ヴィオレッタは役者としては勿論、劇団の取りまとめ役としても優秀な女性だった。

数年後、彼女が団長の座を譲り受けるころには、紅薔薇歌劇団は公演のたびに満員御礼の、人気の劇団となっていた。


ヴィオレッタがその少年に出会ったのは、1年前の夏のことだ。

目深に帽子をかぶり、立見席で劇を見ていた少年と偶然目が合った瞬間、ヴィオレッタは思わず声を失った。

それほどに見事な色の瞳だったのだ。

演目を終えて挨拶をし、舞台袖に下がった瞬間、ヴィオレッタは近くにいた雑用係に少年の姿形を伝え、必ず引き留めるようにと厳命した。

そうして急いで舞台衣装から着替えて楽屋を出て、スタッフ用の通路で楽しげに雑用係と話をしている少年に駆け寄った。

こうして近くで見てみると、驚くほどに美しい少年だ。

雑用係を下がらせ、ヴィオレッタはどこか既視感のある不思議な少年に、まずは頭を下げた。


「ごめんなさいね、急に呼び止めてしまって」

「いや、いいさ。なかなか無い体験で面白いよ。劇場の裏側というのはこんなふうになっているのだな」

「あら、よかったわ。それで、呼び止めた理由なのだけれどね。あなた、役者の仕事に興味はないかしら?」


その言葉を聞いた途端、少年は喉をそらせて大笑いをした。


「はっはっは! 役者か! いいじゃあないか、悪くない。……しかしすまないな、俺としてもたいそう興味を引かれる申し出だがなあ、聞いてやることは出来んのだ」


そう言って、少年は帽子をとった。

中に纏められていた、美しい白にも近い金髪がこぼれおち、ヴィオレッタははっと息をのんだ。
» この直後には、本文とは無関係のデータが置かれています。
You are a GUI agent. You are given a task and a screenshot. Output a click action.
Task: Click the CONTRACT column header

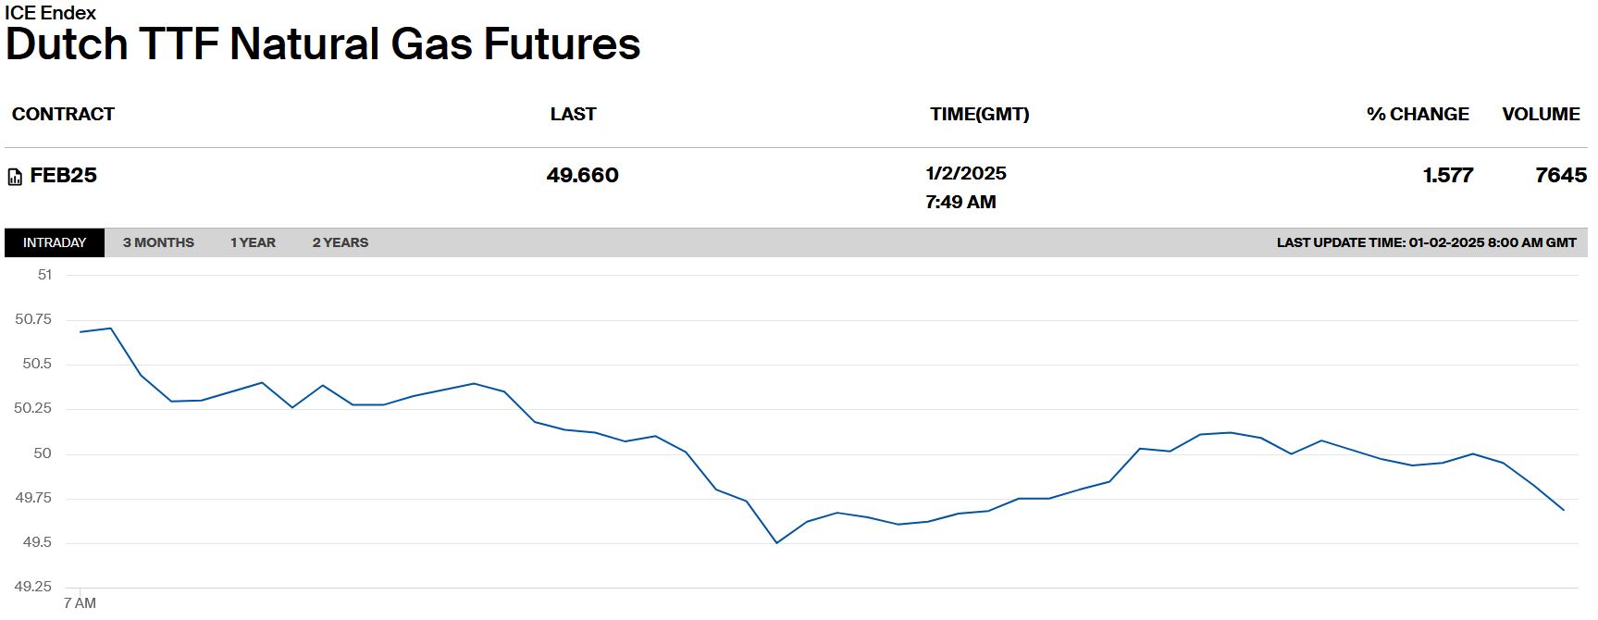(63, 114)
ヴィオレッタは外国の出身者だが、この国に住んで長い。当然、その美しい髪とその姿を、絵姿で見たことがあった。

慌ててひざまずき、床に付きそうなほどに頭を下げる。


「も、申し訳ありません! リザレイア殿下とはつゆしらず、こ、このような失礼を……!」


狼狽するヴィオレッタとは反対に、王子は呑気に片手を振る。


「いや、構わんさ。美女にそのように頭を下げさせるのは心苦しい。どうか楽にしてくれ」

「は、はい……」


王子がお忍びで劇を見に来てくれた、という喜びもあるにはあるがそれどころではなく、ヴィオレッタは冷や汗が止まらなかった。

ぎこちなく顔を上げるヴィオレッタの前に、王子は笑ってしゃがみ込む。


「まあ気にするなと言っても難しかろう。ではこうするか。俺は君に今からひとつ頼みをする。引き受けてくれるな?」

「はい、なんなりと仰ってくださいませ」


出来ることなら、とも付けず、ヴィオレッタは即答した。何を言われるにせよ、これは引き受けるよりほかにない。

相手は将来この国を継ぐ第一王子だ。下手なことをすれば自分どころか、劇団も立ち行かなくなるだろう。

そう考えて緊張するヴィオレッタを、王子は目を細めて見つめる。


「頼みたいことは一つだ。君、俺に歌を教えてはくれないか」

「……は?」


思わず間抜けな声を出したヴィオレッタに、王子は悪戯が成功した子供のように笑い声をあげた。

これが、ヴィオレッタと第一王子の忘れられない出会いだ。